Он-то ждал, что золотая медовая струя потечет неспешно, но пахучая жидкость хлынула ему в глотку так резко, что он едва не поперхнулся. И только тогда подумал:

«Мед здесь какой-то разбавленный…»

– Какой может быть режим, коли мы к бродячему люду принадлежим? – продолжал Куковяка. – Ведь артисты как дети, наше место в буфете… Только злодейская порода чурается крепкого меда, а кто девок не любит – и вовсе кусок урода! Тем более, что уберег ты меня от мужицкой расправы, хотя и Фома с Еремой по-своему правы…

Тарахтел он так быстро, что Косте даже слово вставить было некуда. Коварный мед только усилил чувство голода и замутил голову.

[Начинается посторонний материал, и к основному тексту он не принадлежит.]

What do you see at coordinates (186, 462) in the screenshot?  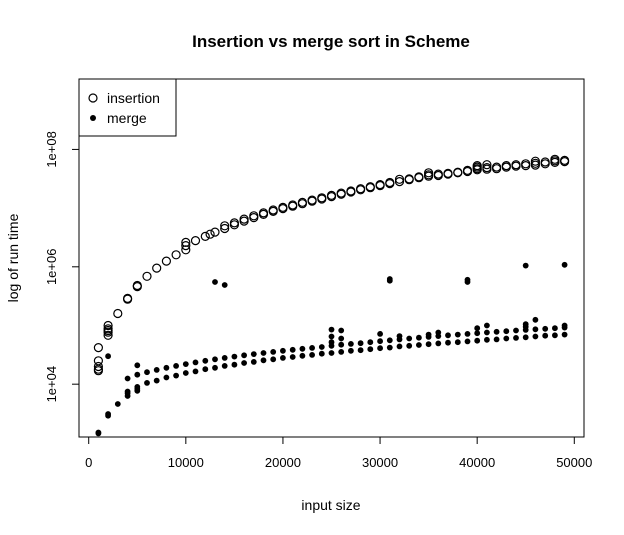 I see `x-tick-label: 10000` at bounding box center [186, 462]. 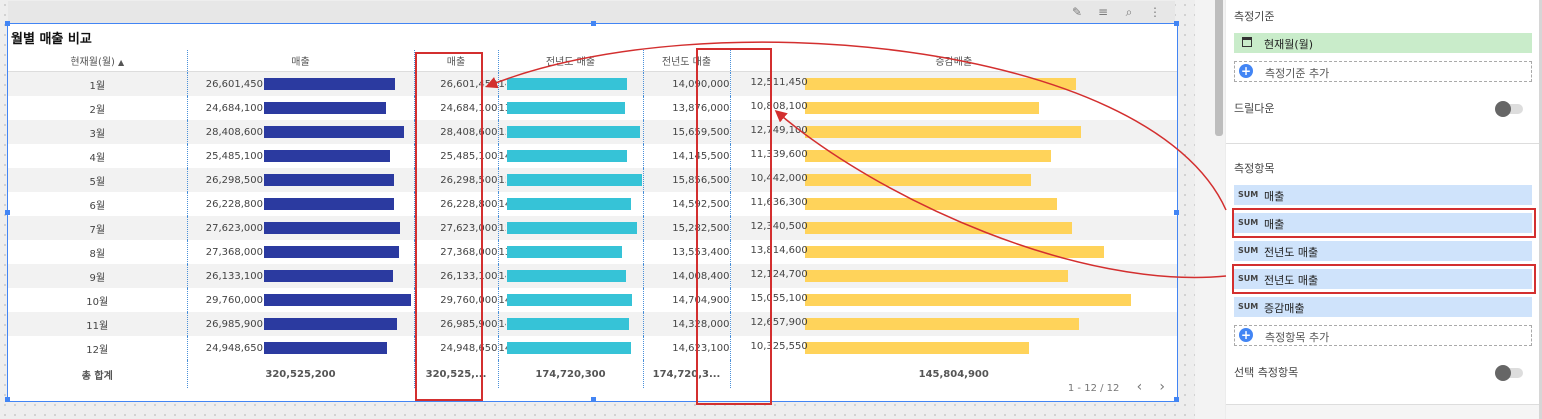 I want to click on cell-month: 11월, so click(x=98, y=324).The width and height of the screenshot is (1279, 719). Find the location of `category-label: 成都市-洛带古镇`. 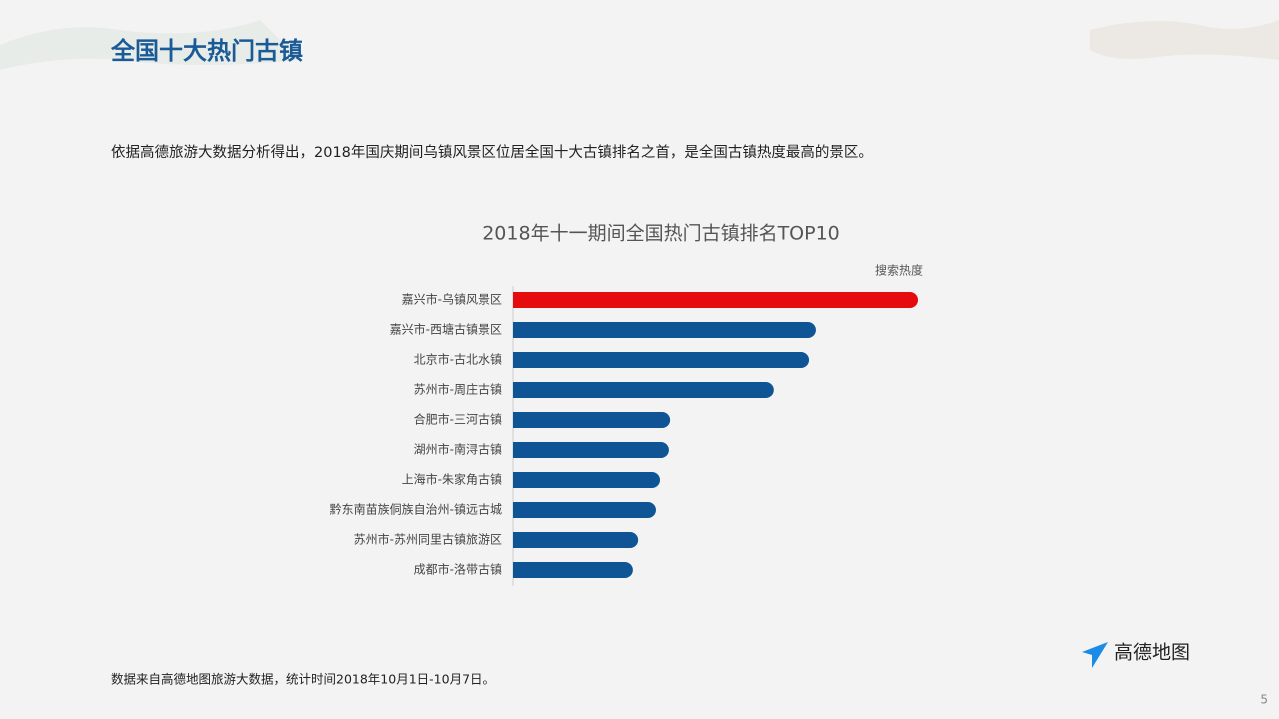

category-label: 成都市-洛带古镇 is located at coordinates (458, 570).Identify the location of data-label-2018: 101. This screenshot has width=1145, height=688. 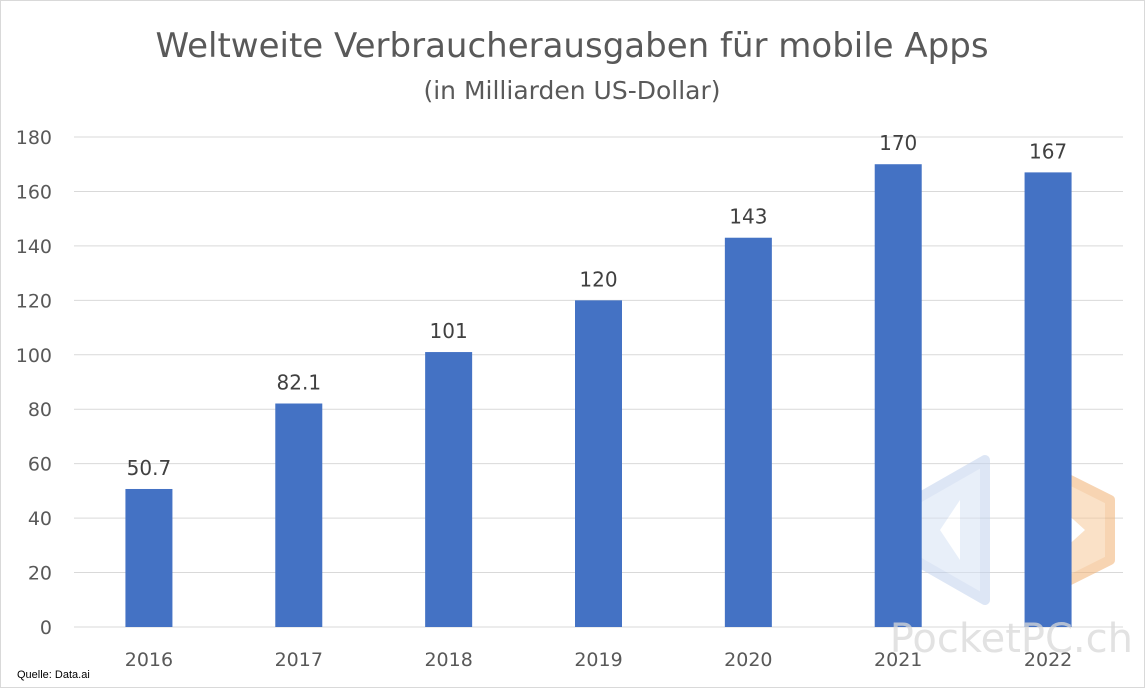
(449, 331).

Но все-таки Жихарев собрался с силой, ухватил скомороха за ворот и очень настойчиво спросил:

– Жратва есть?

– А! – воскликнул скоморох. – Верно, стоило ли брататься, коли нечем пропитаться… Хотя пить без закуски – это чисто по-русски! Медку втюхал – рукавом занюхал! Мы лишь странники на холмах земли, но мы же не жрать в этот мир пришли! И не затем, чтоб его объяснить, а с целью его изменить! Такая судьба даруется редко… А впрочем, коли хочешь – вот тебе репка. Недавно росла у Еремы на грядке, так что все в порядке. Сперва землицу с нее отряси а потом грызи, но больше уж не проси – не уродилась нынче репа на Руси…

Костя и репке обрадовался, хотя никогда раньше ее не пробовал. На вкус она была такая… одним словом, полезная. Клетчатка там, микроэлементы… Для удовольствия нипочем грызть не станешь. Но хотя бы не горькая!

Куковяка снова полез в мешок, и Жихарев думал, что уж сейчас-то появится на свет что-нибудь повкуснее.

Но это была всего лишь складная шахматная доска. Надо же, какая живучая это игра, оказывается!

– А чтобы время прошло скорее, сразимся в тавлеи, – сказал Ефрем-скоморох. – Моя торба против твоей, кто проиграет, тот судьбу проклинает, своим добром соперника дарит и за науку благодарит…

В нарядной коробке между тем обнаружились шашки. В шашки Костя играл неплохо, да только вот уже давненько не брал он их в руки…

– Хоть добра у меня – кот наплакал, но есть, что поставить на кон, – сказал Ефрем. – Грибы соленые, яблоки моченые, хлеба кусок, сметаны туесок… Есть и жареный гусь – проиграю, без ужина обойдусь…

Гусь окончательно добил Костю. Это после репы-то! Конечно, Колобок обещал вернуться с едой, но это еще когда будет!

– Лады, – сказал он. – Есть чем ответить…

И, пошатываясь, побрел к дубу за рюкзаком с трофеями.